Set down the lines that begin at the top of the records and end with the line containing "Image resolution: width=1178", and drop every picture.
•••••
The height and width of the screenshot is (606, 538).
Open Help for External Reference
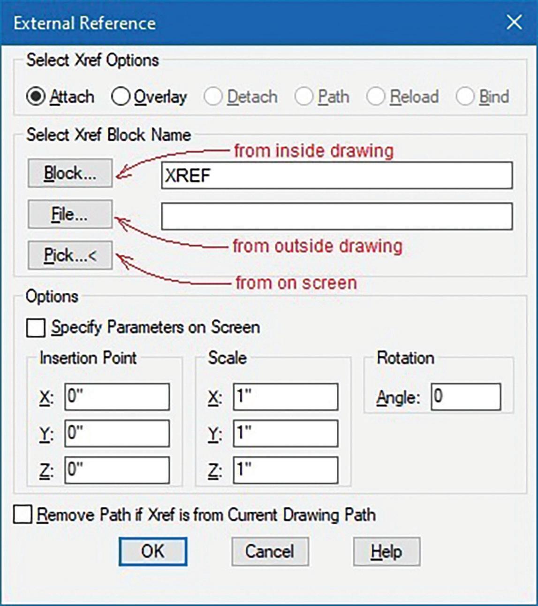386,552
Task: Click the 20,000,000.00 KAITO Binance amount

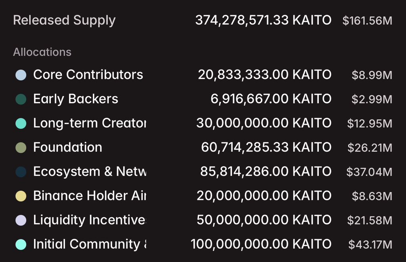Action: [x=264, y=196]

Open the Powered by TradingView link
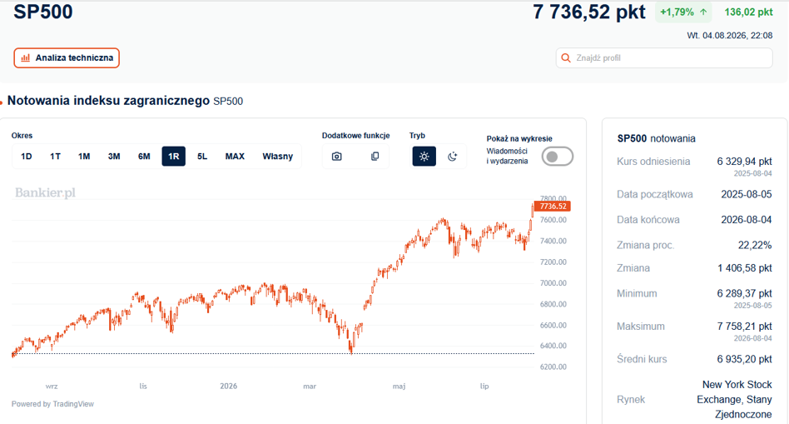tap(52, 404)
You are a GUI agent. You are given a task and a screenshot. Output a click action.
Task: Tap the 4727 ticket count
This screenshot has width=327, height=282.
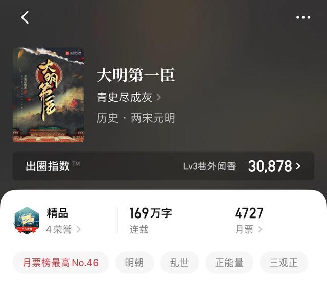click(x=249, y=213)
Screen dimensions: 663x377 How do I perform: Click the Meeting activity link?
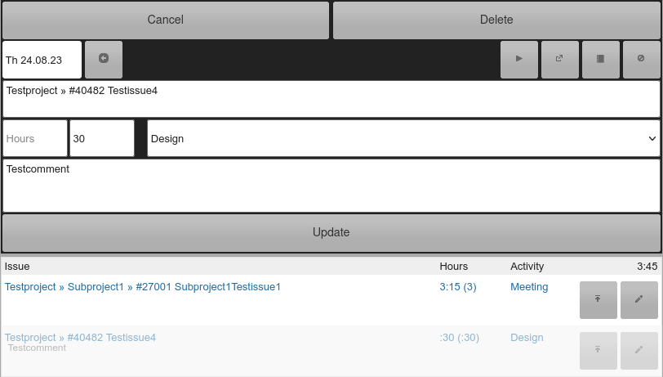point(529,287)
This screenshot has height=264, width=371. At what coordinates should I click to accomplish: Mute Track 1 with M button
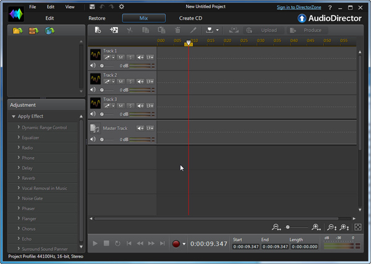pos(121,57)
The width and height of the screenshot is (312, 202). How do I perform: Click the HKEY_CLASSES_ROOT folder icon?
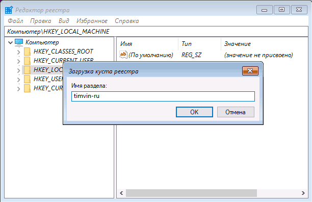[27, 52]
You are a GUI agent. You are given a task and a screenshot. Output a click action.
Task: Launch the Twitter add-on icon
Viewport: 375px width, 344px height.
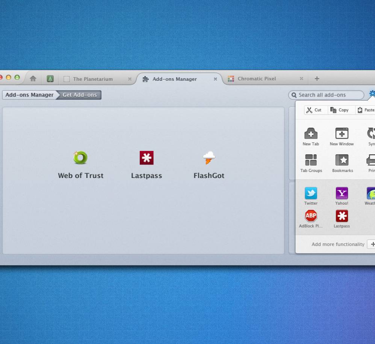[x=311, y=193]
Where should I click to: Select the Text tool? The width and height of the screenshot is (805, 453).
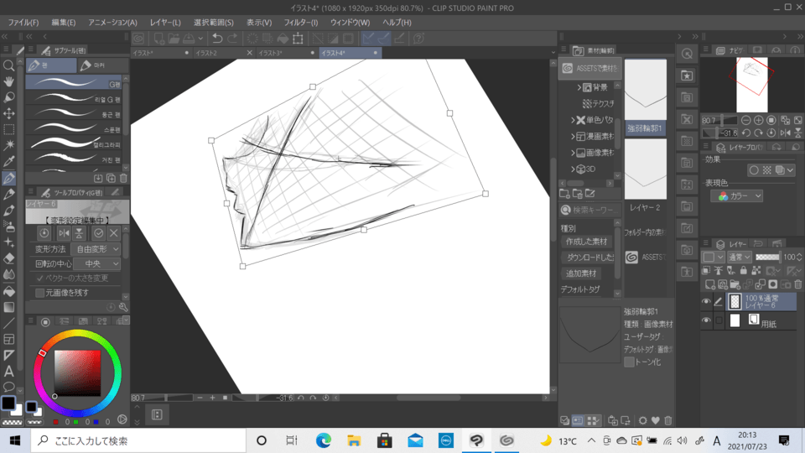click(x=8, y=371)
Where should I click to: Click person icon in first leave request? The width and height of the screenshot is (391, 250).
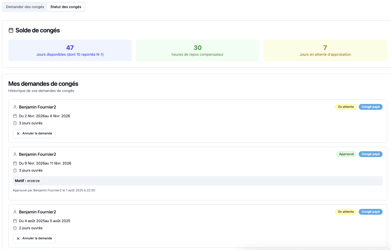pyautogui.click(x=15, y=107)
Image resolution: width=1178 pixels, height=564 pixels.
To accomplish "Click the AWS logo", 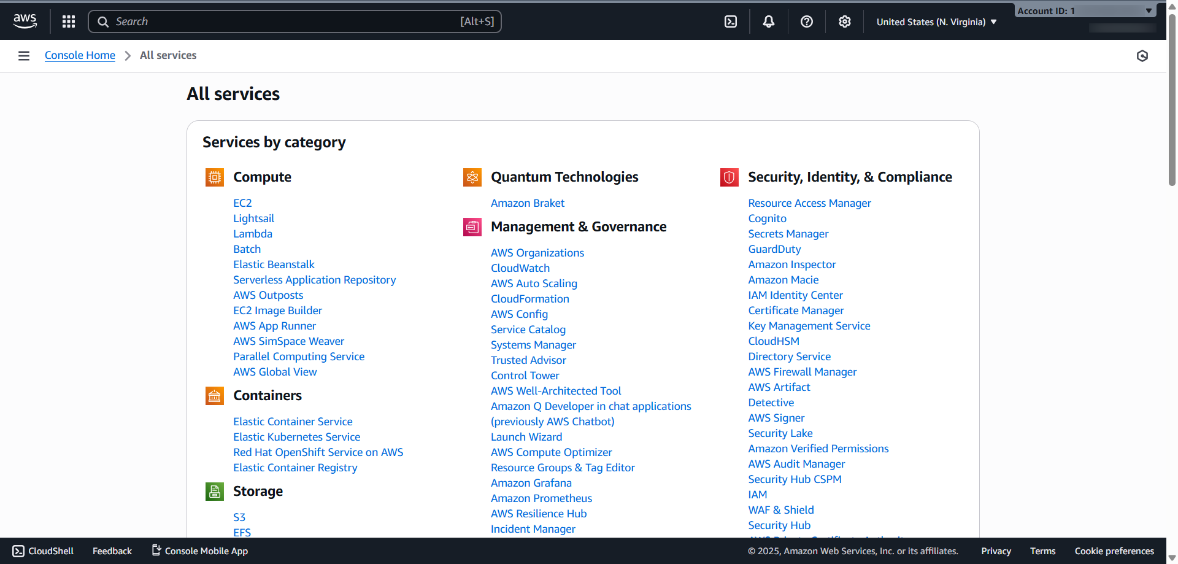I will (x=25, y=21).
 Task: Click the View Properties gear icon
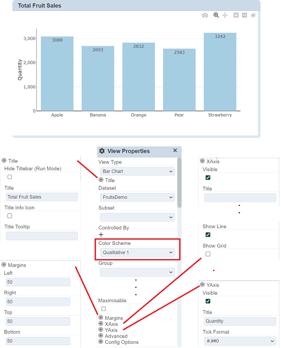point(102,151)
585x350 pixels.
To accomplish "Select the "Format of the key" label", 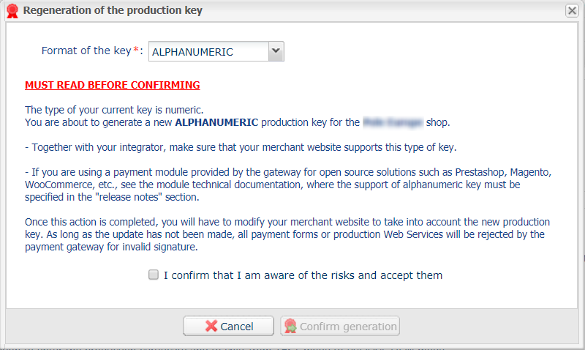I will tap(86, 51).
•••••
> [Solution to this task]:
The height and width of the screenshot is (606, 538).
Open Help for External Reference
386,552
Task: Click the 20,000,000.00 KAITO Binance amount

Action: [x=264, y=196]

Open the Powered by TradingView link
tap(52, 404)
You are a GUI agent. You are given a task and a screenshot. Output a click action.
Task: Tap the 4727 ticket count
This screenshot has width=327, height=282.
click(x=249, y=213)
Screen dimensions: 663x377 How do I perform: Click the Meeting activity link?
point(529,287)
This screenshot has height=264, width=371. At what coordinates should I click to accomplish: Mute Track 1 with M button
pos(121,57)
The width and height of the screenshot is (312, 202). How do I perform: Click the HKEY_CLASSES_ROOT folder icon?
[27, 52]
You are a GUI agent. You are given a task and a screenshot. Output a click action.
Task: Launch the Twitter add-on icon
Viewport: 375px width, 344px height.
[x=311, y=193]
Where should I click to: Select the Text tool? The width and height of the screenshot is (805, 453).
click(x=8, y=371)
Where should I click to: Click person icon in first leave request? The width and height of the screenshot is (391, 250).
pyautogui.click(x=15, y=107)
Image resolution: width=1178 pixels, height=564 pixels.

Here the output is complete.